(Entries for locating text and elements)
------------------------------------
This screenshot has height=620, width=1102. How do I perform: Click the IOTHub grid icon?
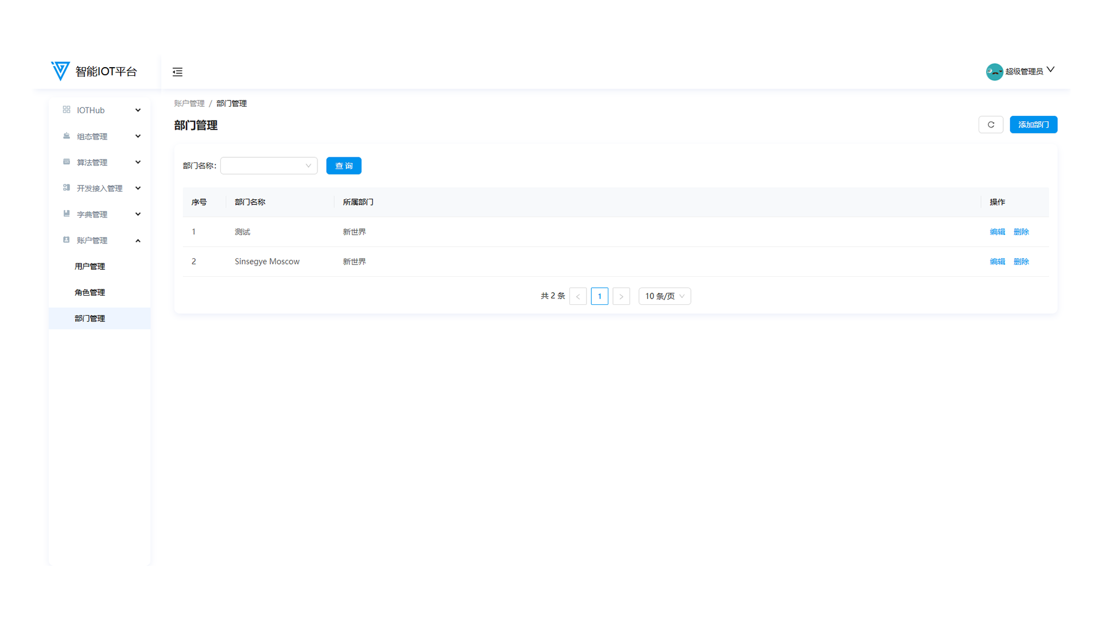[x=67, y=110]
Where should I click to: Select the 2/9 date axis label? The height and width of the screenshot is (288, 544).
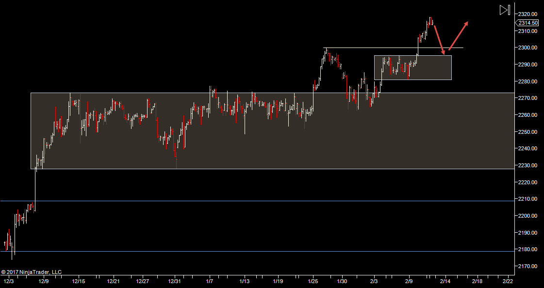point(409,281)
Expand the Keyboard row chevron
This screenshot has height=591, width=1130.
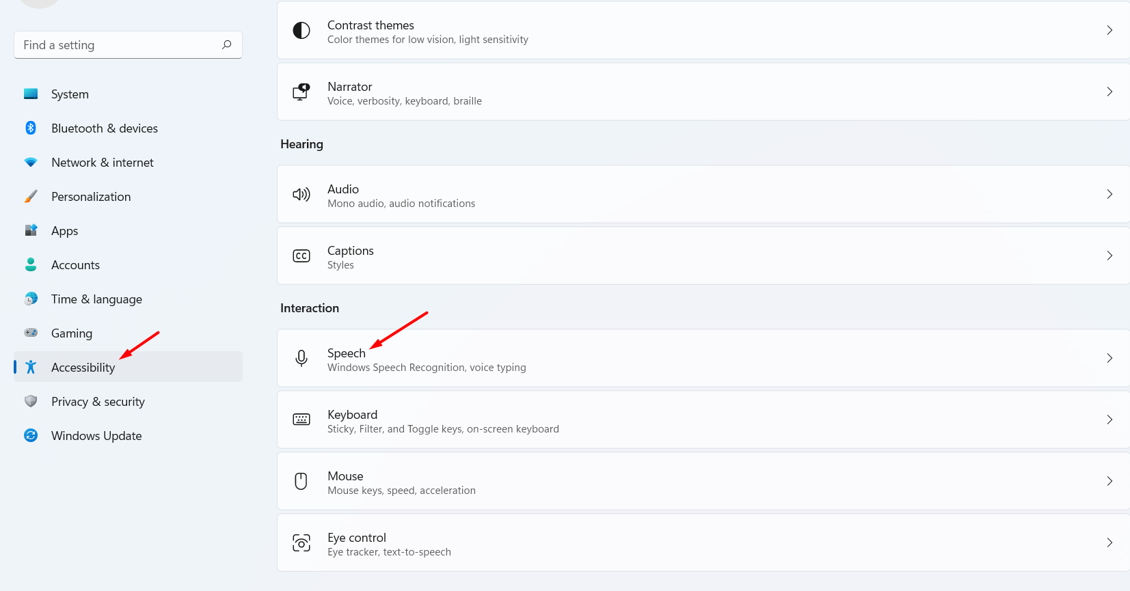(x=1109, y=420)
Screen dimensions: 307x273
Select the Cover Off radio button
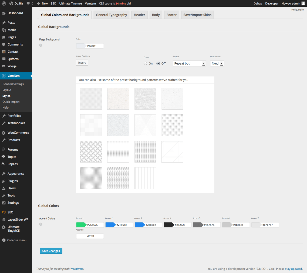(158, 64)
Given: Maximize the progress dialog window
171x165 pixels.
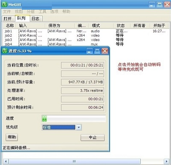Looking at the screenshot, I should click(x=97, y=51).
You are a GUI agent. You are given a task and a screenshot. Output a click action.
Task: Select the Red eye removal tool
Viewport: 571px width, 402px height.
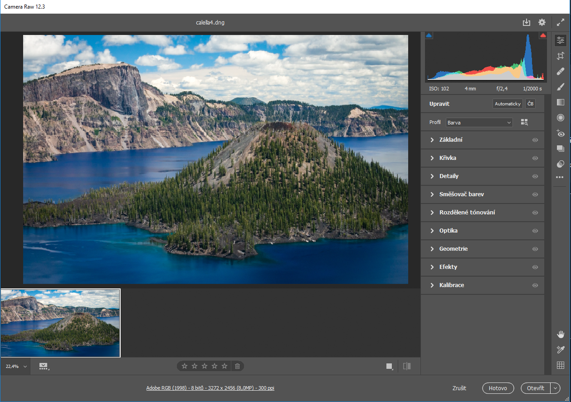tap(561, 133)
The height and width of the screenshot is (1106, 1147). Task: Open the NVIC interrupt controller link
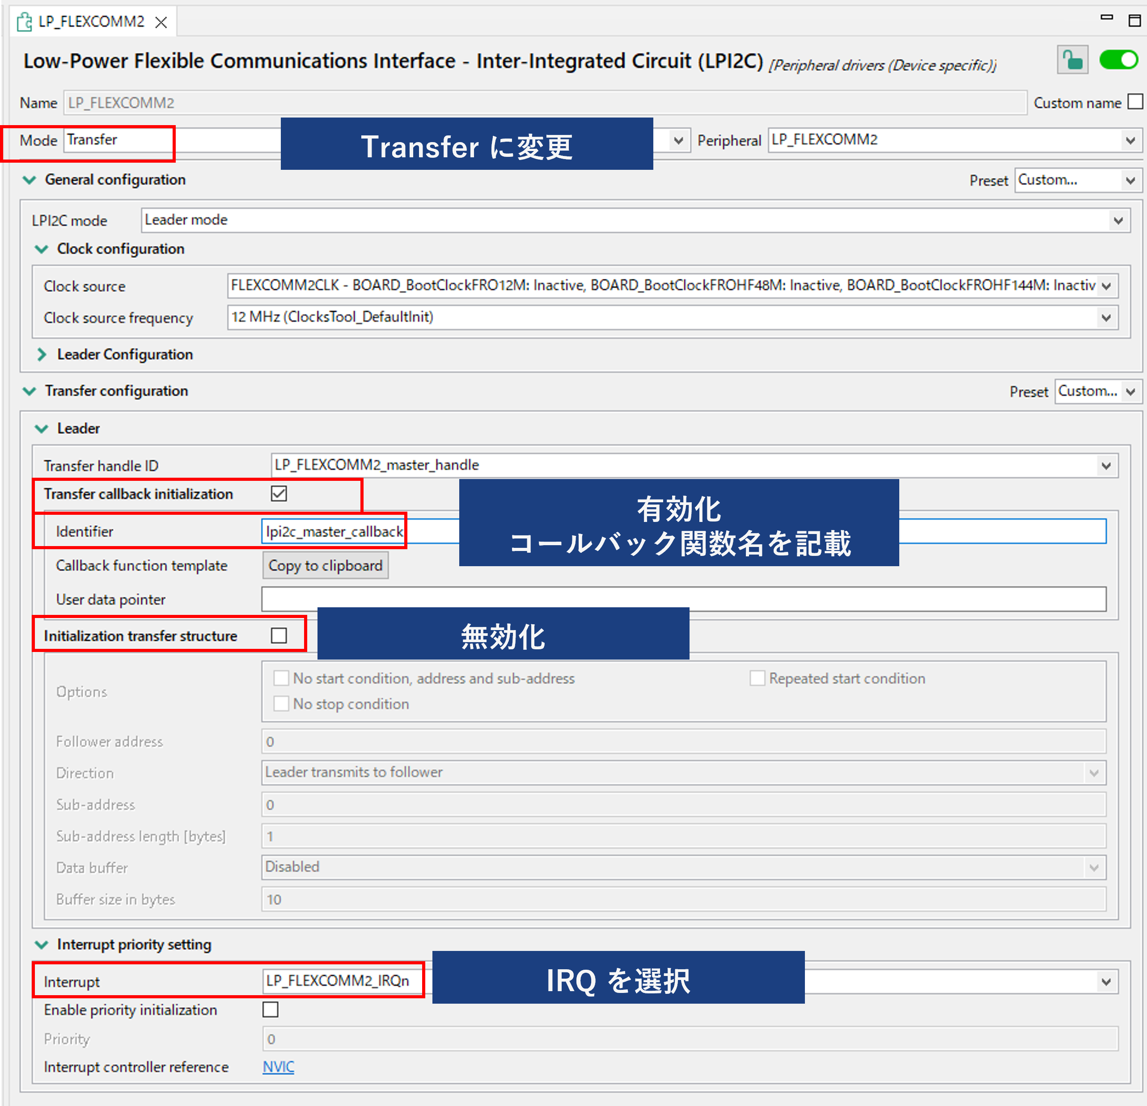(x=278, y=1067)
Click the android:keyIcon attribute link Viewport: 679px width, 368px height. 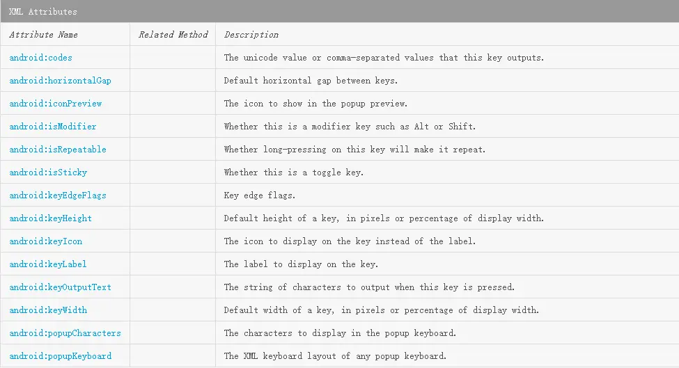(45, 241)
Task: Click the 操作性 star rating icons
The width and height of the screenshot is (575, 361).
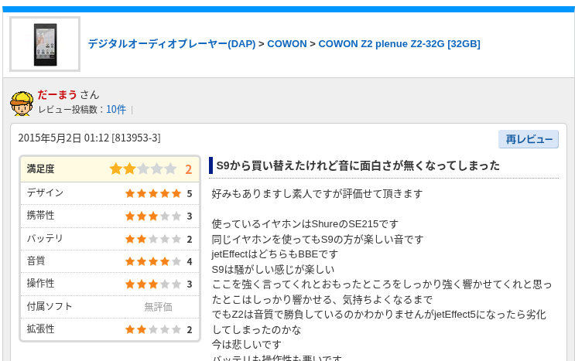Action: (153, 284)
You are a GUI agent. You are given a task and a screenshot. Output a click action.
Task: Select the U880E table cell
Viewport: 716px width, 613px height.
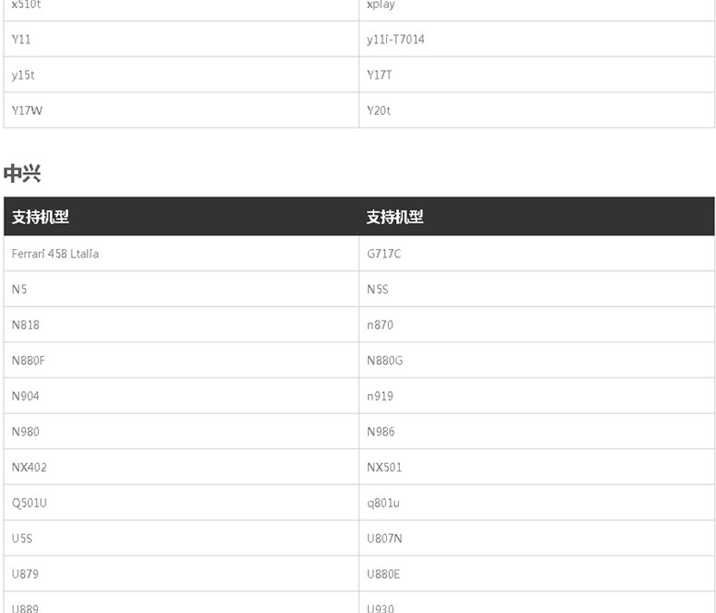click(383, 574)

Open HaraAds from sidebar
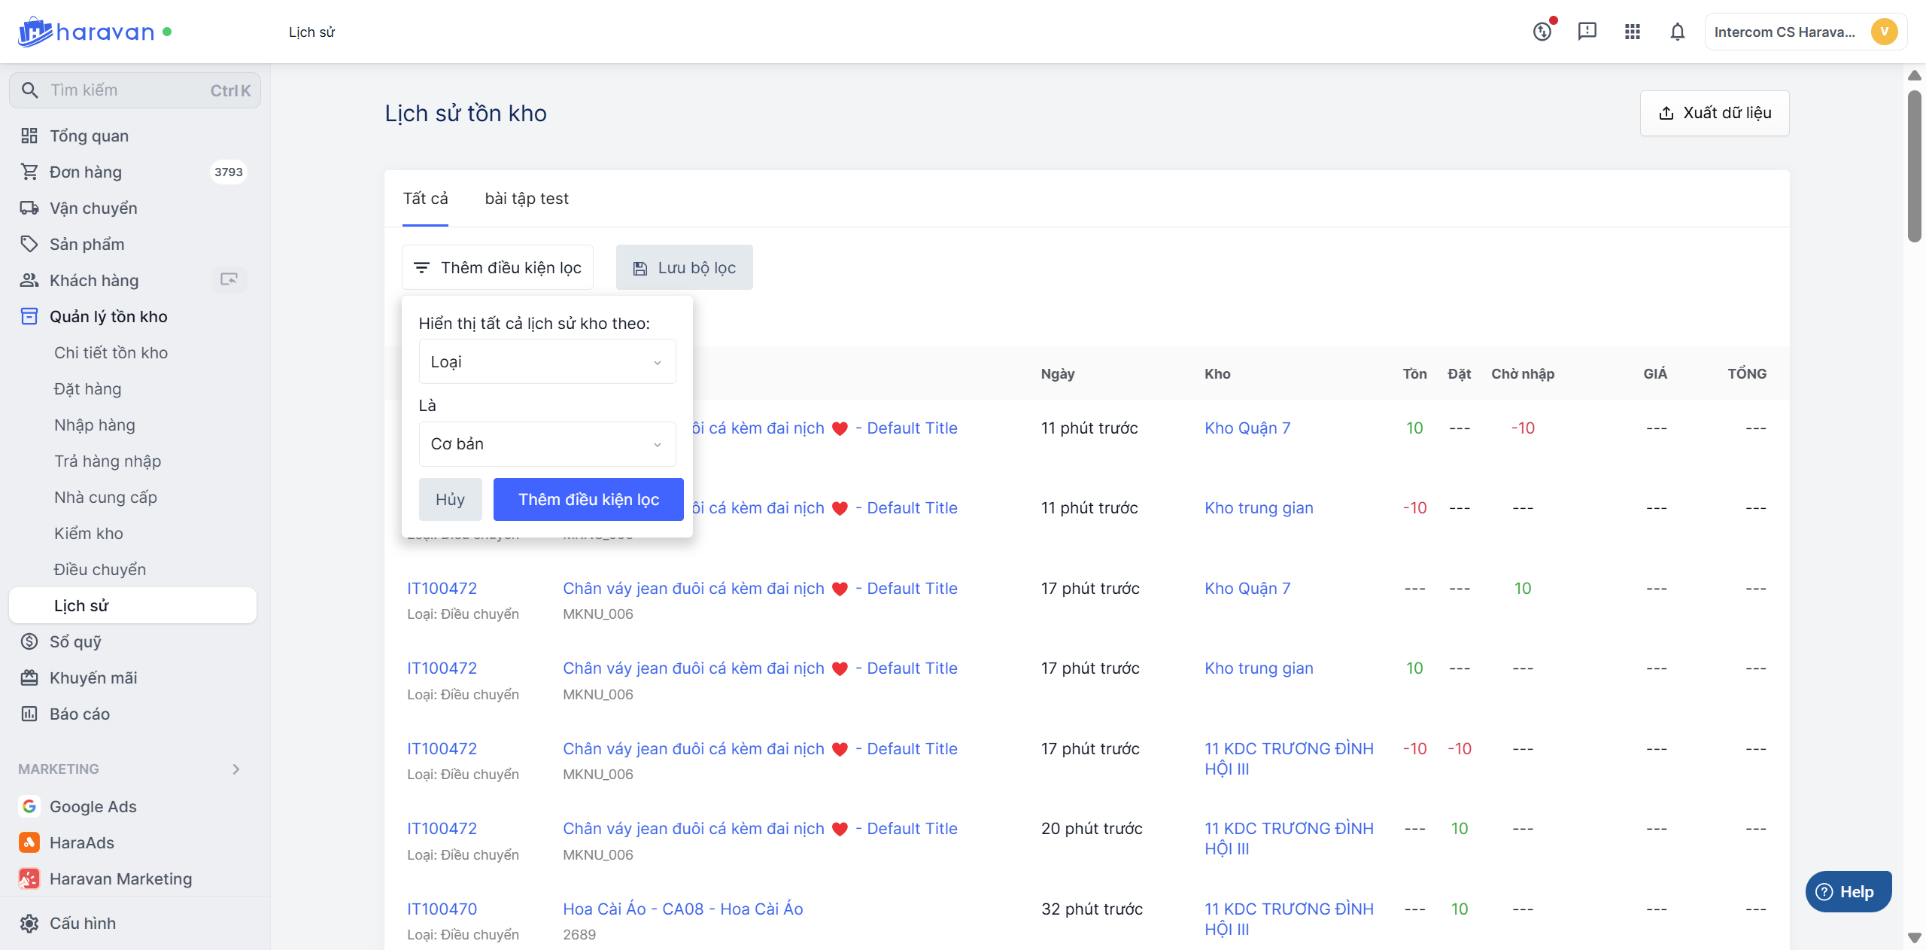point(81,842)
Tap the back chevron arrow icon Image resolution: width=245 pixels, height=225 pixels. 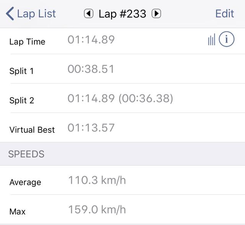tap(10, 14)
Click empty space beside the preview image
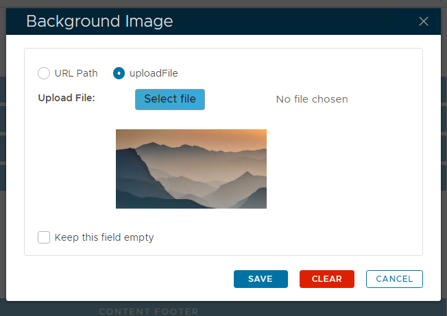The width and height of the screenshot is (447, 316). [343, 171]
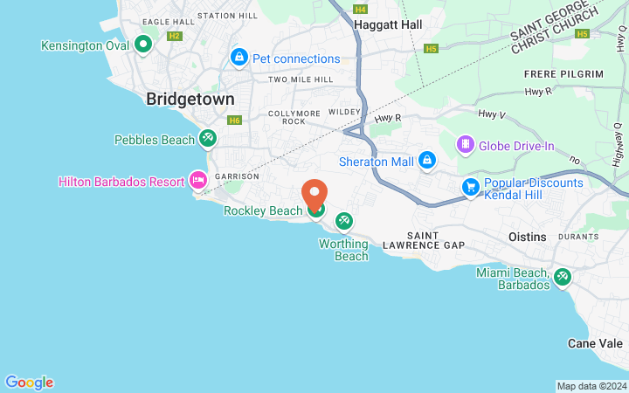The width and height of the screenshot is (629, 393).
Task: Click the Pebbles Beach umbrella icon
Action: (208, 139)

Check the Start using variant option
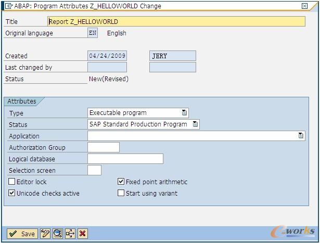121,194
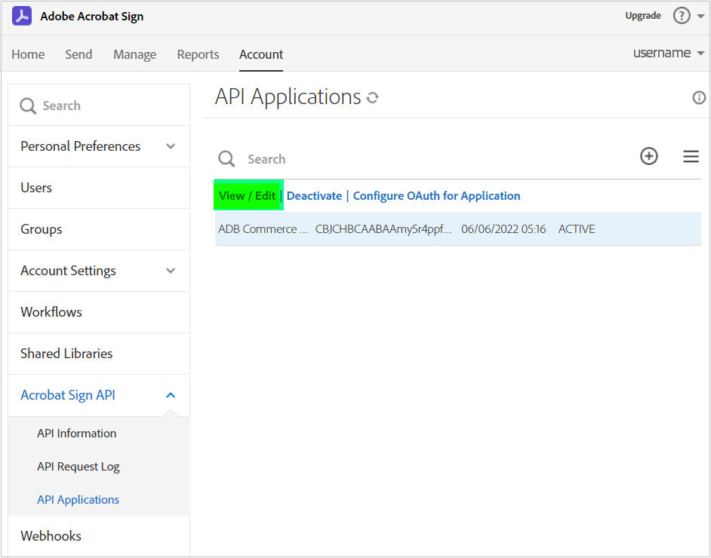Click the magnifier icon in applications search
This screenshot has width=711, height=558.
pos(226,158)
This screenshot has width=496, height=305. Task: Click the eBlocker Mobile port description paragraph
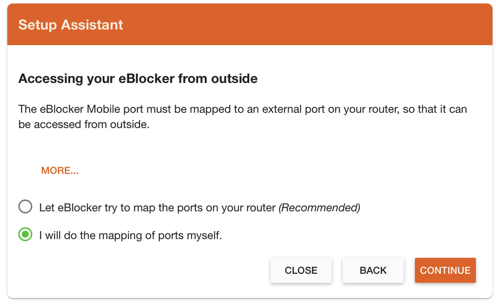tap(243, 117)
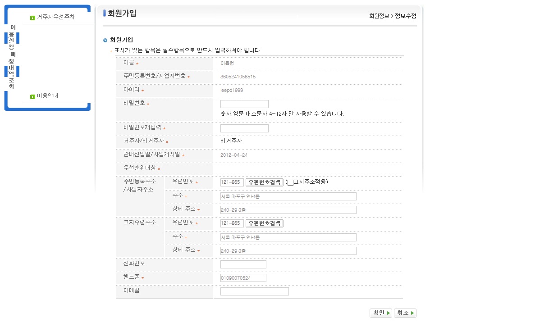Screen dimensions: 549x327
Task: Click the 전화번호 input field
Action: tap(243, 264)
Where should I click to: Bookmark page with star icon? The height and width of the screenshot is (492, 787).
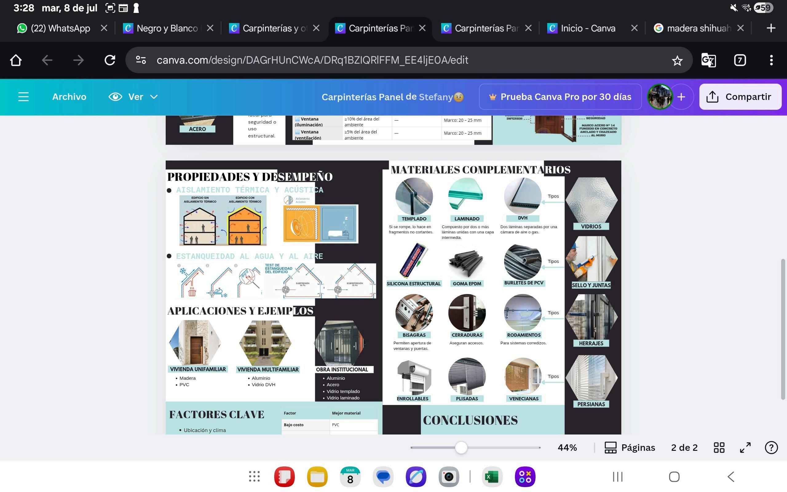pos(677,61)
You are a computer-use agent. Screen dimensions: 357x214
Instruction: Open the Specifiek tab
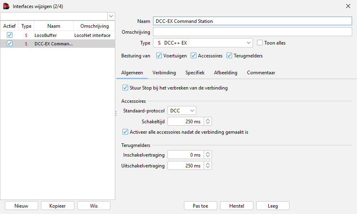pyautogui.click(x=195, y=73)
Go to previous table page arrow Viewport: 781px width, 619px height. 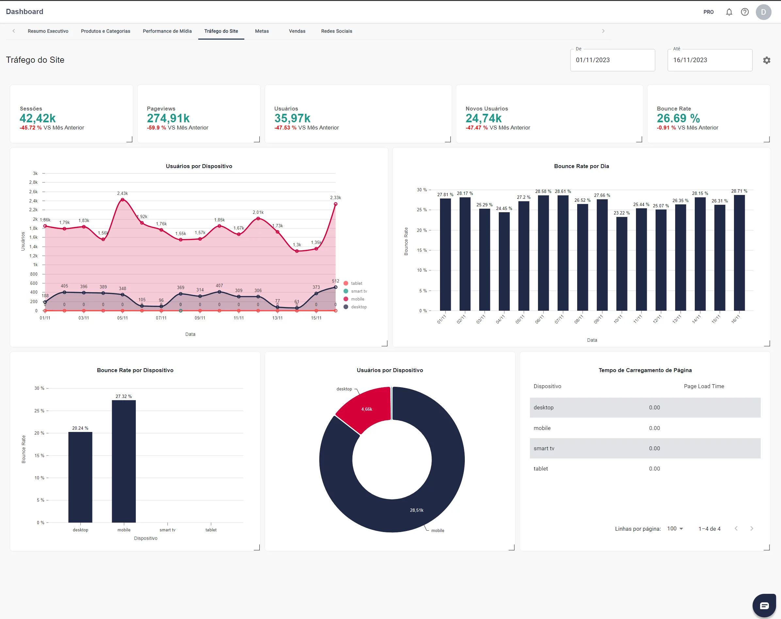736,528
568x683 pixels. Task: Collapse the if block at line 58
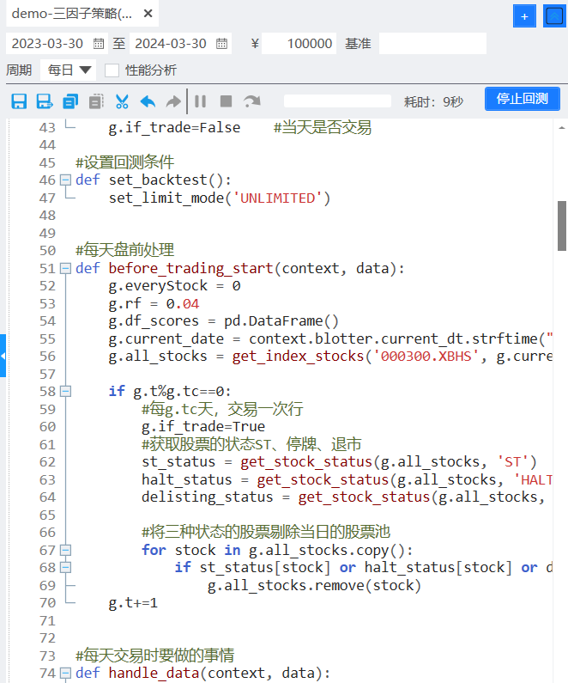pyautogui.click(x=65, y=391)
------------------------------------
What you have to do ▸ Lay out the lines above as a numbered list, starting at the first line and ending at the line that contains "(x=1109, y=420)". Skip any blank lines and leave the pictures out.

Written answer ▸
1. This screenshot has height=620, width=1102. How do I perform: Click the IOTHub grid icon?
2. [x=67, y=110]
3. Where should I click to: Select the 2/9 date axis label? The height and width of the screenshot is (288, 544).
4. point(409,281)
5. Expand the Keyboard row chevron
6. This screenshot has height=591, width=1130.
7. (x=1109, y=420)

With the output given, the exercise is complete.